DjangoModelPermissions shows API root for unauthenticated users

[mschoettle]

I noticed that when using permissions.IsAuthenticated, the APIRootView returns a 403. However, when using DjangoModelPermissions this is not the case. It does show the root with all available endpoints.

DjangoModelPermissions.has_permission(...) does have a check to ensure the user is authenticated in the code (introduced in #5376) but it happens after the special case handling is done for APIRootView (introduced in #2905).

django-rest-framework/rest_framework/permissions.py

Lines 219 to 227 in 7e4e6d2

	def has_permission(self, request, view):
	# Workaround to ensure DjangoModelPermissions are not applied
	# to the root view when using DefaultRouter.
	if getattr(view, '_ignore_model_permissions', False):
	return True
	if not request.user or (
	not request.user.is_authenticated and self.authenticated_users_only):
	return False

The authentication check should come first followed by the special case for APIRootView to be consistent with other permission classes.
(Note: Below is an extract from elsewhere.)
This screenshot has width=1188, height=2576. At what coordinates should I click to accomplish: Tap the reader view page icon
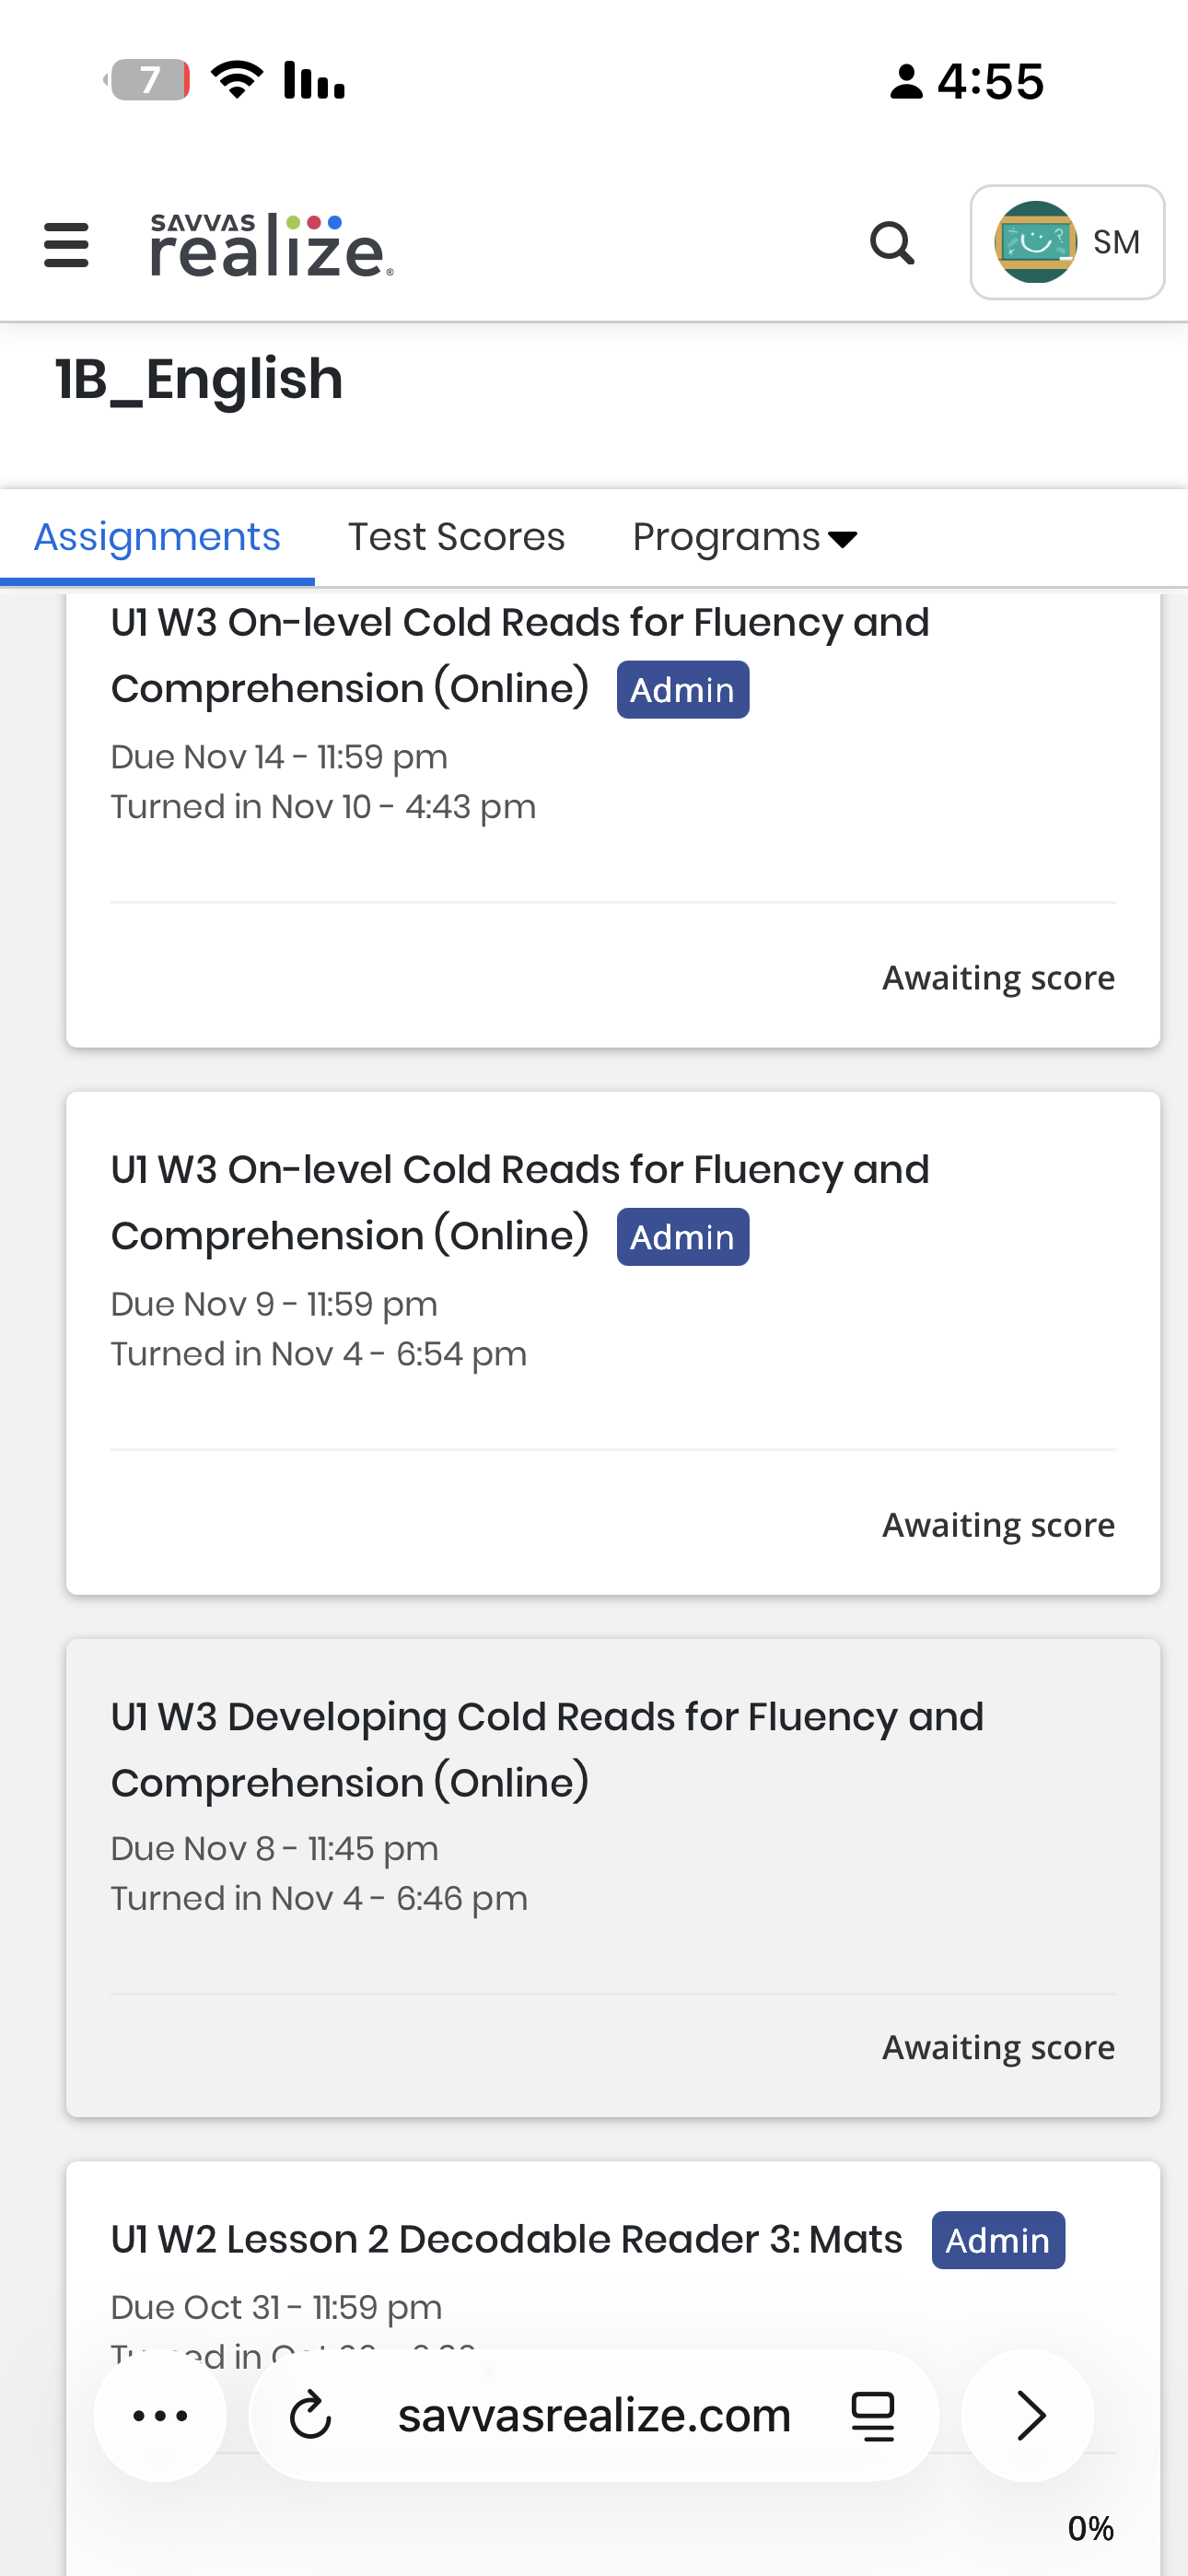(x=872, y=2415)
I would be happy to provide a PR to address this.

[TTycho]

I agree, I had the same problem. I solved this by changing the order of checking for _ignore_model_permissions and checking the authentication status. So:

    def has_permission(self, request, view):
        if not request.user or (
           not request.user.is_authenticated and self.authenticated_users_only):
            return False

        # Workaround to ensure DjangoModelPermissions are not applied
        # to the root view when using DefaultRouter.
        if getattr(view, '_ignore_model_permissions', False):
            return True

I think this is the correct order because _ignore_model_permissions does not imply that it authenticated_users_only should be ignored.

Can anyone argue why it should not be in this order?

[stale]

This issue has been automatically marked as stale because it has not had recent activity. It will be closed if no further activity occurs. Thank you for your contributions.

[auvipy]

c0d95cb

[auvipy]

c0d95cb

does this fix the issue?

[TTycho]

Yes! :-) This issue can be closed as fixed!

[TTycho]

For others stumbling upon this ticket, this fix only solves the root view being visible to unauthenticated users. An that endpoints a user has no permissions to is still be visible to all authenticated users.

[mschoettle]

For others stumbling upon this ticket, this fix only solves the root view being visible to unauthenticated users.

That's what this ticket is about :)

An that endpoints a user has no permissions to is still be visible to all authenticated users.

Do you mean that the root view shows endpoints that the authenticated user even though the user has no permission to "use" them? If that is something you are looking for I suggest to open a new issue for this.